Une présentation commerciale trompeuse des prestations
Les présentations commerciales (prospectus, vitrines, sites internet) mettent parfois en avant l’ouverture de droits à défiscalisation qui ne sont pas effectifs[2]. De plus, l’avantage fiscal est souvent présenté comme systématiquement acquis alors que la loi[3] prévoit pourtant des plafonds de remboursement différents selon les prestations achetées.
La technique de la minoration du prix à payer a été souvent constatée. En effet, certains opérateurs indiquent sur leurs sites internet un taux horaire inférieur à celui facturé au client ou des devis de « coûts réels de la prestation » en défalquant le montant des aides de la prestation d’accueil du jeune enfant ainsi que la déduction fiscale de 50% prévue seulement dans certains cas[4]. Des incohérences entre prix pratiqué et prix affiché ou entre devis et contrat ainsi que des grilles tarifaires obsolètes ont aussi été notées.

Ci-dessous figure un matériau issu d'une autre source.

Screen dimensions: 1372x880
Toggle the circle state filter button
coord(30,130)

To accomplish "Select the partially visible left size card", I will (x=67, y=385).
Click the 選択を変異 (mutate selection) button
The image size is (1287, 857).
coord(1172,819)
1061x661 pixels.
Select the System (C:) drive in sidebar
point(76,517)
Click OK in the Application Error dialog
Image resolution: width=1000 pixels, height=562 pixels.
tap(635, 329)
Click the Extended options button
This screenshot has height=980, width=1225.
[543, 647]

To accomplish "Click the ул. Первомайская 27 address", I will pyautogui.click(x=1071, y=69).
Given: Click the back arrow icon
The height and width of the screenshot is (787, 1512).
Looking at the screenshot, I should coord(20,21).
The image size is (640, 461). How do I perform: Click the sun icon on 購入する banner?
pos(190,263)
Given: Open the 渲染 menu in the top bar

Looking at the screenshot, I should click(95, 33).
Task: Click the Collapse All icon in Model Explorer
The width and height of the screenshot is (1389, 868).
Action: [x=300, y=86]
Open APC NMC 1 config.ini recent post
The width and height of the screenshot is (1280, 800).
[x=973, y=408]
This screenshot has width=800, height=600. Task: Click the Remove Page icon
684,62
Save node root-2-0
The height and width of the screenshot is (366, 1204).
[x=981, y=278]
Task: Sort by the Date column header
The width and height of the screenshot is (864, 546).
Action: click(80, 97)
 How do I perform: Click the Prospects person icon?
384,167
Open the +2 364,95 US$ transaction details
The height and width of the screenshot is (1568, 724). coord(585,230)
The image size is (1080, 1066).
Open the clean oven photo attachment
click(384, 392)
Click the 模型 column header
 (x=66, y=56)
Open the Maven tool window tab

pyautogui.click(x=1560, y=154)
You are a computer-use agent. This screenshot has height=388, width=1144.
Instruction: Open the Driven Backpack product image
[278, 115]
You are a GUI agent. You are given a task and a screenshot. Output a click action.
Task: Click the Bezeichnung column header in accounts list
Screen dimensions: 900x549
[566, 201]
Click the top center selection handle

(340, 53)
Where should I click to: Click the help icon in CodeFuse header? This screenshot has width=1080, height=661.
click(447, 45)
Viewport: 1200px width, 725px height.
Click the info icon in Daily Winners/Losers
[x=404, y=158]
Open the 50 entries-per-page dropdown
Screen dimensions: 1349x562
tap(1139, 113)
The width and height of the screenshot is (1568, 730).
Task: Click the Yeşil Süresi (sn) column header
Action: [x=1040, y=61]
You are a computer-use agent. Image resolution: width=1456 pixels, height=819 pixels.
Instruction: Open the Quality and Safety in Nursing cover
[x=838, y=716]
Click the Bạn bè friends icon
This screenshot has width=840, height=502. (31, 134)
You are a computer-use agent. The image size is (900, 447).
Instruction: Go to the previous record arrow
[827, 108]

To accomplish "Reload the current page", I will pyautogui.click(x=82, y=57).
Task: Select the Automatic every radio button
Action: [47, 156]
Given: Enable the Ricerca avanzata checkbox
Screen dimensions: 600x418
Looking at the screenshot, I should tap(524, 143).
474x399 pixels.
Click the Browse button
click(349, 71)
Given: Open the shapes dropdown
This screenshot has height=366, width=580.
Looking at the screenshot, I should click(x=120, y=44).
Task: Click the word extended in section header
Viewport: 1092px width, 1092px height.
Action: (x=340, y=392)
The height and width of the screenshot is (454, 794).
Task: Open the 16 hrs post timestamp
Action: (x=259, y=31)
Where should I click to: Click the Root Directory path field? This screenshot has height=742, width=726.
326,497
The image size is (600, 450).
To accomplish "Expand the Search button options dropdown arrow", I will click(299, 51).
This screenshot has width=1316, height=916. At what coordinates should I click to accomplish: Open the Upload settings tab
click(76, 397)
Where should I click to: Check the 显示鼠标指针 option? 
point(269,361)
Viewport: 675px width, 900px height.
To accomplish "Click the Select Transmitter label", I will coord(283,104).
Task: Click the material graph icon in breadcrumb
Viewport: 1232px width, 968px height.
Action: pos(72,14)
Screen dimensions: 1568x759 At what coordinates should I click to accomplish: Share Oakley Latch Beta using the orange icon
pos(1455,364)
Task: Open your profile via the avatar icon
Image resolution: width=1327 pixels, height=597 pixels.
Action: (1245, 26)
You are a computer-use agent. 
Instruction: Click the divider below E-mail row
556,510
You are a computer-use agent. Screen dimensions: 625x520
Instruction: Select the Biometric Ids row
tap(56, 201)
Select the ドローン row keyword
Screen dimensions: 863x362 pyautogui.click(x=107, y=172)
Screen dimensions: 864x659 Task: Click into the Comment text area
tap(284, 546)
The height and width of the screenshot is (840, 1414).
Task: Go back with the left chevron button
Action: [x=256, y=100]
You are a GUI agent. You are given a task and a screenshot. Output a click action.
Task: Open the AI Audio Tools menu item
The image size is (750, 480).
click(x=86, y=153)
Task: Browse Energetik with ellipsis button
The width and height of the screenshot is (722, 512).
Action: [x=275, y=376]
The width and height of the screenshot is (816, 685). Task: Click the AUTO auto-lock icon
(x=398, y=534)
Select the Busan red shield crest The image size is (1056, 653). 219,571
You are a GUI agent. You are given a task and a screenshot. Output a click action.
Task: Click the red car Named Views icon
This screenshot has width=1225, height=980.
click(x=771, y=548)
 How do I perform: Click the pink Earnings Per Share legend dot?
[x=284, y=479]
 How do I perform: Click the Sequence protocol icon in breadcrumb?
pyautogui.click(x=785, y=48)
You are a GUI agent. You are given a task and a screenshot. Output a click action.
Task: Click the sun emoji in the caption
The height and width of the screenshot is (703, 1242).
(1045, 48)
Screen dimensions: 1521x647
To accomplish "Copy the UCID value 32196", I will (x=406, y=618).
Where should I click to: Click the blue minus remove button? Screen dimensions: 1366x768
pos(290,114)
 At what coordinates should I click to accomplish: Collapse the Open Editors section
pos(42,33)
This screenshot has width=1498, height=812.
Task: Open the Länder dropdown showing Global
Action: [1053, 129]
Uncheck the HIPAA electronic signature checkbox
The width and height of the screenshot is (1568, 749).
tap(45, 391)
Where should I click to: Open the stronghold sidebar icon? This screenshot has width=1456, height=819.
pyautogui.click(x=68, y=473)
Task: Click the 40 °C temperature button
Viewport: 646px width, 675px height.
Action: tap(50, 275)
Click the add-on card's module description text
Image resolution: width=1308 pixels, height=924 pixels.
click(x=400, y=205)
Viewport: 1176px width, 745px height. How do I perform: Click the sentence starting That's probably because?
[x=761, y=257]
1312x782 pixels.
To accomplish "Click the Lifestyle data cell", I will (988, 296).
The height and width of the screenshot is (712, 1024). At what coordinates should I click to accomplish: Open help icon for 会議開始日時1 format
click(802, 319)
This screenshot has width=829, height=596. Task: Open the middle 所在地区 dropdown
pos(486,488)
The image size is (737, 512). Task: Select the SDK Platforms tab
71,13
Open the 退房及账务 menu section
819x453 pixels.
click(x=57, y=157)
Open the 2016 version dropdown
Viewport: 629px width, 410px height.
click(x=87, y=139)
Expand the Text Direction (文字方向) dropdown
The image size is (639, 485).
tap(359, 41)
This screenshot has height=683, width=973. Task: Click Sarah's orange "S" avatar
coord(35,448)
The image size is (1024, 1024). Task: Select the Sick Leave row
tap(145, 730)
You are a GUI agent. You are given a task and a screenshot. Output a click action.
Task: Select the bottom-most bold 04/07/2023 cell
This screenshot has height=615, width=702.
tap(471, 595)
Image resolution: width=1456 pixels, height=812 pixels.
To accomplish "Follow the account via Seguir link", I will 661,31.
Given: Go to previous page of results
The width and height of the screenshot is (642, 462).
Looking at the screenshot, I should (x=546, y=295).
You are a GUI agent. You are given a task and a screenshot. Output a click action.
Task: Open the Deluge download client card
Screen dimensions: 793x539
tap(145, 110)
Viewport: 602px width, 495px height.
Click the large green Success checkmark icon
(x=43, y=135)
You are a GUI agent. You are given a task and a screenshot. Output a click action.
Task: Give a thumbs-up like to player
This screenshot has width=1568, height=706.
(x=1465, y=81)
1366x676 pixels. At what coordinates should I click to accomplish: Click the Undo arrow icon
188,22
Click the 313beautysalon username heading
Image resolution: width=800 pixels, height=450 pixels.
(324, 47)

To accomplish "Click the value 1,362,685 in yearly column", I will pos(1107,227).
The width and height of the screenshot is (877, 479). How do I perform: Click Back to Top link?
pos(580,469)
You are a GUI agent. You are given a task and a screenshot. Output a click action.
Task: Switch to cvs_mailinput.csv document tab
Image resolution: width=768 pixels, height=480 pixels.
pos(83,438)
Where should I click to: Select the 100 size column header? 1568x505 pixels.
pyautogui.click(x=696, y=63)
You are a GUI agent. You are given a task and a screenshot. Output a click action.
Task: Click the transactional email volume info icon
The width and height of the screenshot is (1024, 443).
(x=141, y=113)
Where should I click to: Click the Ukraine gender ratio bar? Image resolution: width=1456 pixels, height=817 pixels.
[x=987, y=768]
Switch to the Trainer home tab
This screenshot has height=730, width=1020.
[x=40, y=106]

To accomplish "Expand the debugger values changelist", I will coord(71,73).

Par ailleurs, dans certains cas, le décompte du temps de prestation était arrondi alors que l’opérateur allégait une facturation à la minute.
La survalorisation du savoir-faire de l’entreprise et de ses intervenants
La mise en avant frauduleuse de la détention d’un agrément, obligation légale pour certaines activités, est quelquefois constatée. Par ailleurs, des logos de certification non encore homologuée ou même parfois expirée sont apposés sur les brochures de documentation.
La présence délictueuse[5] de logos institutionnels sur une plateforme de référencement de professionnels de services à la personne ou sur des prospectus pour apporter plus de crédibilité à l’entreprise a également été relevée.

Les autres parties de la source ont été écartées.